HIV prevention programs that target female sex workers appear to be paying off in southern India, which has the highest rates of the deadly virus in the country. This is according to a new study in BMJ Open that also noted significant reductions in other sexually transmitted infections (STIs) like syphilis.

The overall HIV prevalence is low at 1-3 percent, but given the nation's large population, this adds up to nearly 2 million HIV-positive individuals. Research has shown that adults who participate in prostitution harbor much of the disease burden.

This study looked at the impact of over 868 prevention programs geared towards female sex workers from 1995 to 2008. The initiatives aimed to provide sex workers with lubricated condoms and STI treatment — antivirals and antibacterial. Both practices temper the spread of STIs.

Many of these prevention programs were sponsored and conducted by the Indian government's National AIDS Control Organization (NACO), but nongovernmental organizations have poured substantial funds into the country to support these projects.

The authors estimated that the programs reached nearly 500,000 sex workers, most of which reside in the four southern and western states of Andhra Pradesh, Karnataka, Maharashtra, and Tamil Nadu. While only 30 percent of nation's population lives in these four states, they account for 60 percent of India's HIV cases.
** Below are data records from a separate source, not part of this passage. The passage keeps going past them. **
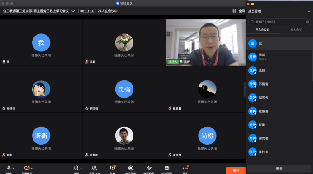The image size is (313, 174).
Task: Open the meeting minutes lightning icon
Action: pyautogui.click(x=149, y=168)
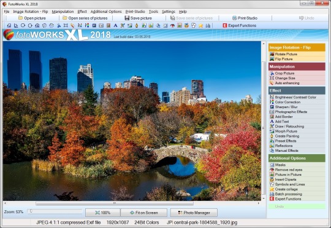
Task: Click the 100% zoom button
Action: pos(103,213)
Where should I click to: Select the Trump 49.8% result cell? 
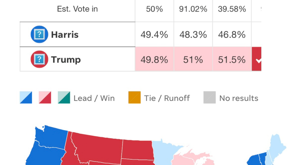[x=154, y=59]
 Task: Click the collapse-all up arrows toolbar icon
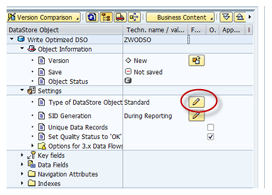(x=240, y=17)

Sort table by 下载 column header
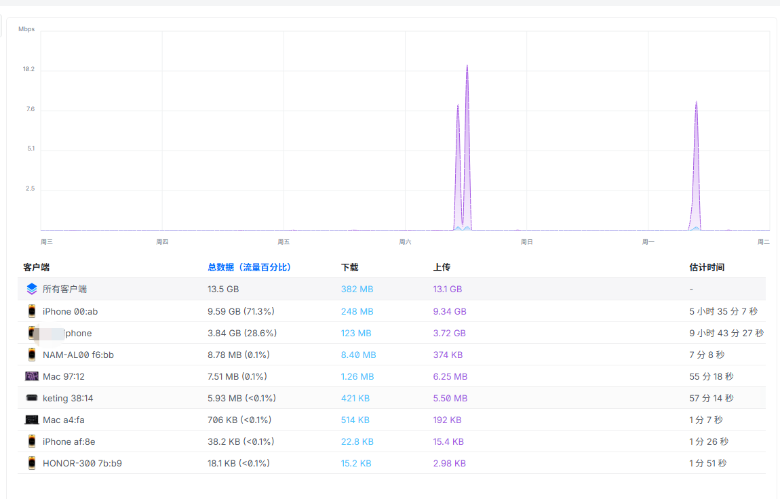(349, 267)
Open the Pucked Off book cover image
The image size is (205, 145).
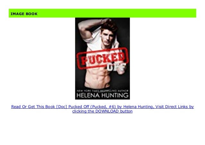[x=103, y=59]
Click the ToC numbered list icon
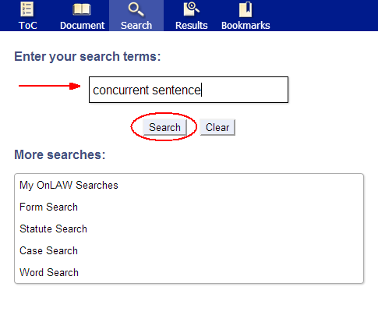The image size is (378, 326). pos(27,9)
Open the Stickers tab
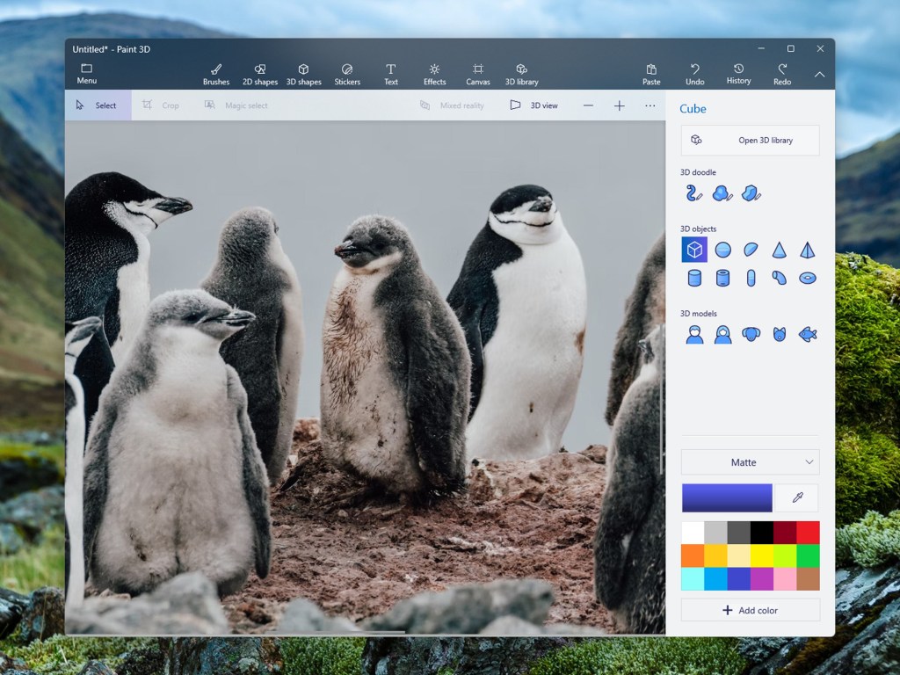The width and height of the screenshot is (900, 675). [x=347, y=74]
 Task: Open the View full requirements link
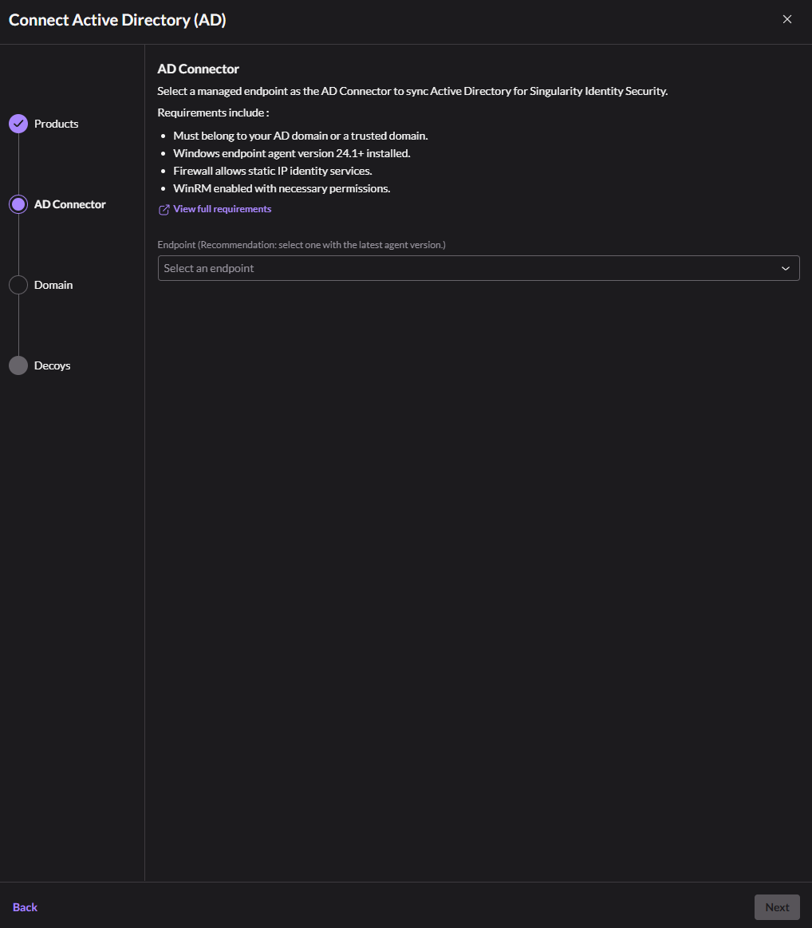223,209
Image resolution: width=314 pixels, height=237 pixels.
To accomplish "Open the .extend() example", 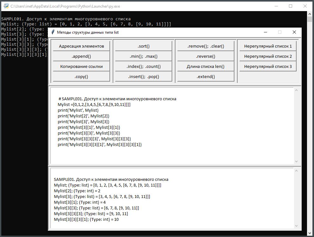I will [x=206, y=76].
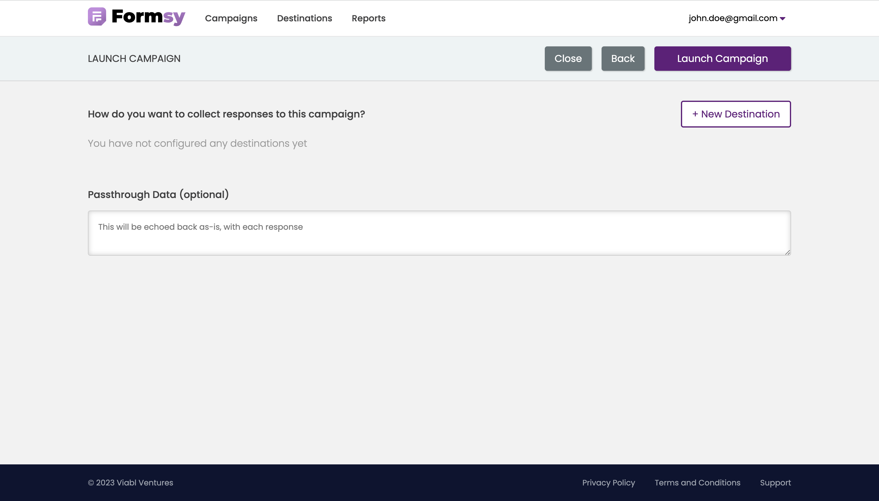The image size is (879, 501).
Task: Click the Passthrough Data input field
Action: coord(440,233)
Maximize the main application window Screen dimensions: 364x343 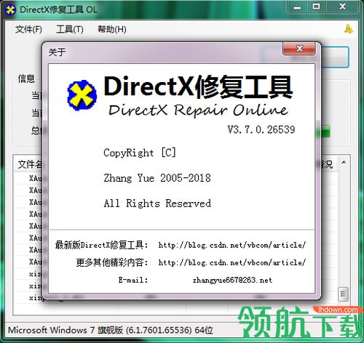click(x=316, y=7)
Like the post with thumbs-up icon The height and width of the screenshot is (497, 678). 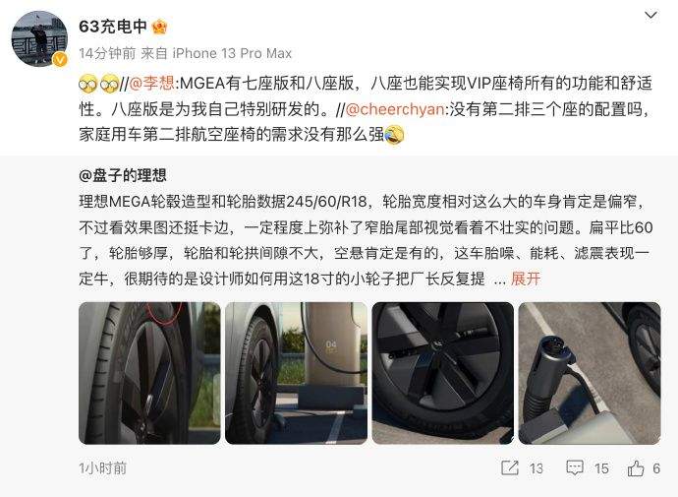coord(636,468)
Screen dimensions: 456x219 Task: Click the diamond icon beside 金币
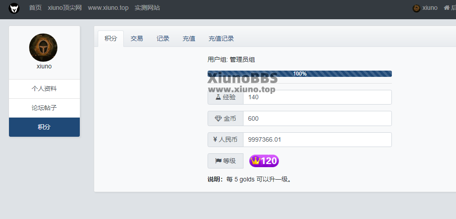point(218,118)
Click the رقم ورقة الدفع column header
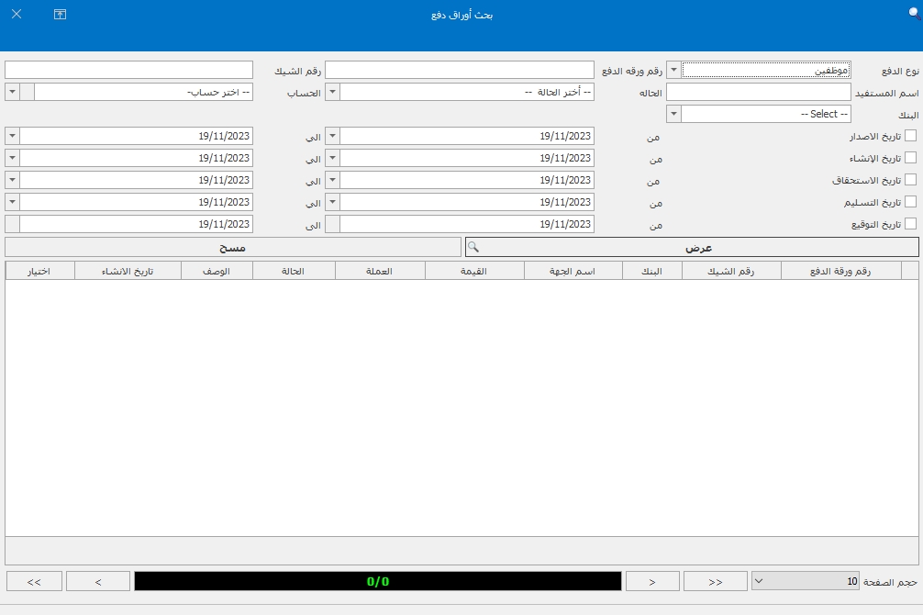 840,271
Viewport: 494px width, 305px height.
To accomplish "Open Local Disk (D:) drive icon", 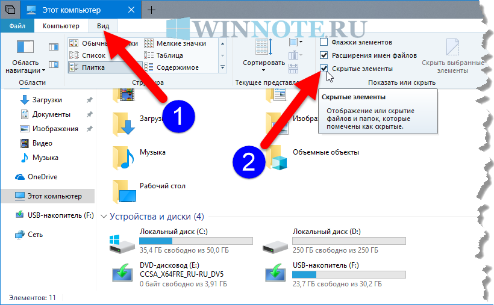I will pos(275,242).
The researchers calculated STI trends in young pregnant women (ages 15 to 24), regardless of their status as a sex worker. Pregnant women often require medical checkups and blood exams, which makes it easy to assess STI disease prevalence in this group.
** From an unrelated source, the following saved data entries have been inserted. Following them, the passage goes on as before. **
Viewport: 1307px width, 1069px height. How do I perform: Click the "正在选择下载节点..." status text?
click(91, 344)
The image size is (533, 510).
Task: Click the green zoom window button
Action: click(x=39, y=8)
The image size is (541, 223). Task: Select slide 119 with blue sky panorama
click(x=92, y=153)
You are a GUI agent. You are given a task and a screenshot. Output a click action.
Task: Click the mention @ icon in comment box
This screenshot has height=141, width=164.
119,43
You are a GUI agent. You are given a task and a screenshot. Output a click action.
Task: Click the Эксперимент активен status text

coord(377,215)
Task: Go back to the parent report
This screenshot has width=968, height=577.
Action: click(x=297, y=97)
"India, like many other low-income or middle-income countries, relies on HIV testing of pregnant women to monitor changes in prevalence among the general population of adults," the authors write, led by Dr. Prabhat Jha, a public health professor at the University of Toronto and the founding director the Centre of Global Health Research.

The study found HIV levels fell by 40 percent in young pregnant women between 2003 and 2008.

Syphilis is a bacterial STI that is common in prostitution communities in India, but is on the verge of being eliminated in the general population. Jha and colleagues found that rates for this disease fell by 70 percent in pregnant women between 2003 and 2008.

India's National AIDS Control Organization has spent about $420 million since 1999 on prevention programs for sex workers, while the Bill and Melinda Gates Foundation has added another $250 million since 2004. The Gates Foundation spent about five times per person what NACO allocated.

This study, however, found no correlation between funding and disease rates. From this observation, the authors conclude that programs don't need to be costly, in order to be effective.

"This vital study is a reminder that governments must invest in prevention, and that even modest amounts of funding that reach the most at risk groups can yield big reductions in HIV and other infections," said Professor Peter Piot, Director of the London School of Hygiene and Tropical Medicine, UK and former Director of UNAIDS, who was not involved in the study.

 

Source: Arora P, Nagelkerke NJD, Moineddin R, Bhattacharya M, Jha P. Female sex work interventions and changes in HIV and syphilis infection risks from 2003 to 2008 in India: a repeated cross-sectional study. BMJ Open. 2013.